Rudura looked down toward Échecs Humains once more.
Control over labor creates greater power than labor itself.
That sentence lingered deeply.
Because empires themselves functioned through organized effort.
One man alone could never construct roads across kingdoms.
Never manage taxation systems personally.
Never command every battlefield directly.
Authority depended on coordinated labor.
Perhaps that was one reason rulers valued loyalty so highly.
Without trusted people beneath them, power itself became unstable.

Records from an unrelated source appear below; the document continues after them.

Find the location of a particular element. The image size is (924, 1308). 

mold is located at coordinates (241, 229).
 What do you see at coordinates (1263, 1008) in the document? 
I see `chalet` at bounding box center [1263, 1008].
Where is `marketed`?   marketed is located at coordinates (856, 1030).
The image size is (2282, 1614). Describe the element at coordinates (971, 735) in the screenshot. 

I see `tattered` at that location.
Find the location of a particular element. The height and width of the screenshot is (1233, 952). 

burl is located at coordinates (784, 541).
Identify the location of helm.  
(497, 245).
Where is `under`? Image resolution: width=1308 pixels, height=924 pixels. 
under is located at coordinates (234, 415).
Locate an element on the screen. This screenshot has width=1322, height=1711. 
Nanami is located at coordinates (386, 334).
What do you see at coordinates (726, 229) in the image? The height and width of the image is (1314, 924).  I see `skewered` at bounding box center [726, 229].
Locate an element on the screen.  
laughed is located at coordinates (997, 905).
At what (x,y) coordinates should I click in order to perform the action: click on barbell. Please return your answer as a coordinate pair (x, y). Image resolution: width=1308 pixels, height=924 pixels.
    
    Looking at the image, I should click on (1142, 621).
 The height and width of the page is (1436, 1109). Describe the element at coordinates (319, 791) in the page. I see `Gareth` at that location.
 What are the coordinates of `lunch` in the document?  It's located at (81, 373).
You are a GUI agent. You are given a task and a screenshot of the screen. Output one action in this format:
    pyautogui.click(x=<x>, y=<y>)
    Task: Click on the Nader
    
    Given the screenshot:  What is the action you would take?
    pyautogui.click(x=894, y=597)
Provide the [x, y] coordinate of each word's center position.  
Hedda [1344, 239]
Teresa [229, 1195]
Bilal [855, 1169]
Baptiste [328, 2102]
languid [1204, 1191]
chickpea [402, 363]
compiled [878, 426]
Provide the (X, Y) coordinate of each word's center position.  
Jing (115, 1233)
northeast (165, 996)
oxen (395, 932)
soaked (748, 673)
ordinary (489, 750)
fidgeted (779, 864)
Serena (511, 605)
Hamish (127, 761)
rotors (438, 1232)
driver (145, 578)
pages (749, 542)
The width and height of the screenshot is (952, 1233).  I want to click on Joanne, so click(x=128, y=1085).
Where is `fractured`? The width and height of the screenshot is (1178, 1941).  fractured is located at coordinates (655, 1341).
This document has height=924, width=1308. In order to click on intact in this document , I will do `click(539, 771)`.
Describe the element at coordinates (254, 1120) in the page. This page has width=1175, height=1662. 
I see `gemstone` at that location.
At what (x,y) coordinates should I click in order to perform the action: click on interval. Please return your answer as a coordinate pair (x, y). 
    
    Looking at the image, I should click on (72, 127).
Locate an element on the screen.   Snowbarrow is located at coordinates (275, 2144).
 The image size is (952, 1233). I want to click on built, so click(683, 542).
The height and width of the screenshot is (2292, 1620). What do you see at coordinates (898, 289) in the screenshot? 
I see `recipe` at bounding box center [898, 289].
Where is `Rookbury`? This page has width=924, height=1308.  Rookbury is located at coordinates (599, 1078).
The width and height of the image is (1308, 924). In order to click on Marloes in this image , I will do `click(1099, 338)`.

The realization connected naturally with palace life too.
Even within the palace:
servants maintained order
guards protected corridors
attendants delivered information
scholars preserved knowledge
The royal family stood visibly at the top.
But countless invisible people sustained the structure underneath.
Rudura slowly closed the book halfway.
Then stared quietly into the firelight.
For a long while, he simply thought.
About schools.
About kingdoms.
About history.
About how humans remembered visible figures while forgetting invisible effort.
Then another realization surfaced softly.
Perhaps true wisdom wasn't merely gaining credit.
Perhaps it was recognizing the hidden labor beneath success.
That thought felt important somehow.
The brazier flickered gently beside him while cold wind moved beyond the palace walls.
Finally, Rudura closed Échecs Humains completely.
Thump.
Silence settled across the room.
Outside, the Mauryan capital slept beneath pale winter moonlight.
Rudura lowered his gaze toward the black-covered book beside him.
Then quietly murmured into the stillness:
"…History remembers the face above the throne more easily than the countless hands holding it upright."